━━ Dataset extract

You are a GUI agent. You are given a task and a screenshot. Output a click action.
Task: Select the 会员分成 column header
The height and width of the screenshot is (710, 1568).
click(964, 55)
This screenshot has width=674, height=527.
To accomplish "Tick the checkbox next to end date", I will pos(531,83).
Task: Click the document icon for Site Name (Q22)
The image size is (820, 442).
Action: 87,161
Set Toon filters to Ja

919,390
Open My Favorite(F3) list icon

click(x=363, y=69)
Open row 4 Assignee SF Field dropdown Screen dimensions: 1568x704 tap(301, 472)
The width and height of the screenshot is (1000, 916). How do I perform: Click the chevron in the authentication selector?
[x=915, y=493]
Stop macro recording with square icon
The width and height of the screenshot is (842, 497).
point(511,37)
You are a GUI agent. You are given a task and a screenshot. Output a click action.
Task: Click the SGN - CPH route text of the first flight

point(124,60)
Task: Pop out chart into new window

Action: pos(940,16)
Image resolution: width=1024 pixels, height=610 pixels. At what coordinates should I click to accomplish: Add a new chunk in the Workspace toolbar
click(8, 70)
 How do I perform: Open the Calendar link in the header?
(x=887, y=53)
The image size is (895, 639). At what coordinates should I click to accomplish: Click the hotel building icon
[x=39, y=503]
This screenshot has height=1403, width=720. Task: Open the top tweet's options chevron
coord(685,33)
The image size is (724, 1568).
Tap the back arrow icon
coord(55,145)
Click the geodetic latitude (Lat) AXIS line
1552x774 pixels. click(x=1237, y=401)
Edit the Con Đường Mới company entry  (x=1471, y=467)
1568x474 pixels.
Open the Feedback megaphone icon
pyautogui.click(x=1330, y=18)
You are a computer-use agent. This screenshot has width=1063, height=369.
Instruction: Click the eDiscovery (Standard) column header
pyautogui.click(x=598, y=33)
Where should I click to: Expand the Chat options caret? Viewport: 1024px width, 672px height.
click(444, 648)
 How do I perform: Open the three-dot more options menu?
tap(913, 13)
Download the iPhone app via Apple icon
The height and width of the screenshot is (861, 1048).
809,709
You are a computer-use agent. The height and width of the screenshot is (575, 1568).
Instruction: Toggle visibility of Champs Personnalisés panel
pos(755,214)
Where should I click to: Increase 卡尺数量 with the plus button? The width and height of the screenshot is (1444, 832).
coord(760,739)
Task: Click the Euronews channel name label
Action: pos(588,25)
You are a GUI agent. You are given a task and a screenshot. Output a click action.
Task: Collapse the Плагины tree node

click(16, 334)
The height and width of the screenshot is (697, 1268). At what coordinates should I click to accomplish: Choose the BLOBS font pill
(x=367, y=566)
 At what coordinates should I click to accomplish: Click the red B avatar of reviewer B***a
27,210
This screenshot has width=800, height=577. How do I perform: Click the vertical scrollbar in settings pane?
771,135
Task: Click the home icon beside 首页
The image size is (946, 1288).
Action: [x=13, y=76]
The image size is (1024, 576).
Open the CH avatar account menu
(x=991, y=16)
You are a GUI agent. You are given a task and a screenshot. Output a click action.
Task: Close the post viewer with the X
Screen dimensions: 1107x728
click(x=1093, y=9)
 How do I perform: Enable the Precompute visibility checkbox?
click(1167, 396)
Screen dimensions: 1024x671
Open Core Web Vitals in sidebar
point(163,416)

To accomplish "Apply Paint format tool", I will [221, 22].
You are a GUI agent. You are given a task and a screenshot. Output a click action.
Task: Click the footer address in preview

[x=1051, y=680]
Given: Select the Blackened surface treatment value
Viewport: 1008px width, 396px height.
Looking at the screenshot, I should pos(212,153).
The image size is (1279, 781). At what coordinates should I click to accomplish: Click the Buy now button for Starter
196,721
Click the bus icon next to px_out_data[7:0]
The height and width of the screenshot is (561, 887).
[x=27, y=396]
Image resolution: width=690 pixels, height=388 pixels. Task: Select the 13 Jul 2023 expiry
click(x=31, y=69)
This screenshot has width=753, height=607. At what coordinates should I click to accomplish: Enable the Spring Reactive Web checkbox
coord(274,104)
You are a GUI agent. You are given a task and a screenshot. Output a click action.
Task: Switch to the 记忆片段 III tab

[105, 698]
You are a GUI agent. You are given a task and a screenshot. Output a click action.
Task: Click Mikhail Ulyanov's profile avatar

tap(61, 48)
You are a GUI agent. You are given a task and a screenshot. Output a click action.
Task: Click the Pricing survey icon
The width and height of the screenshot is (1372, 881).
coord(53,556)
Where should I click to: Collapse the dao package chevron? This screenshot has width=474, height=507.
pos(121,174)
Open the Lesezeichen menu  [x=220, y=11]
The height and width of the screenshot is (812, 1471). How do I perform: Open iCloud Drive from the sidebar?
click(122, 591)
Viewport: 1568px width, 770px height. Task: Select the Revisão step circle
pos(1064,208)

━━━━

- **Directions**
The task calls for all lines in the entries that hold "computer".

- **Task output**
You are a computer-use agent. This screenshot has width=1063, height=369.
You are a computer-use agent. The height and width of the screenshot is (575, 1568).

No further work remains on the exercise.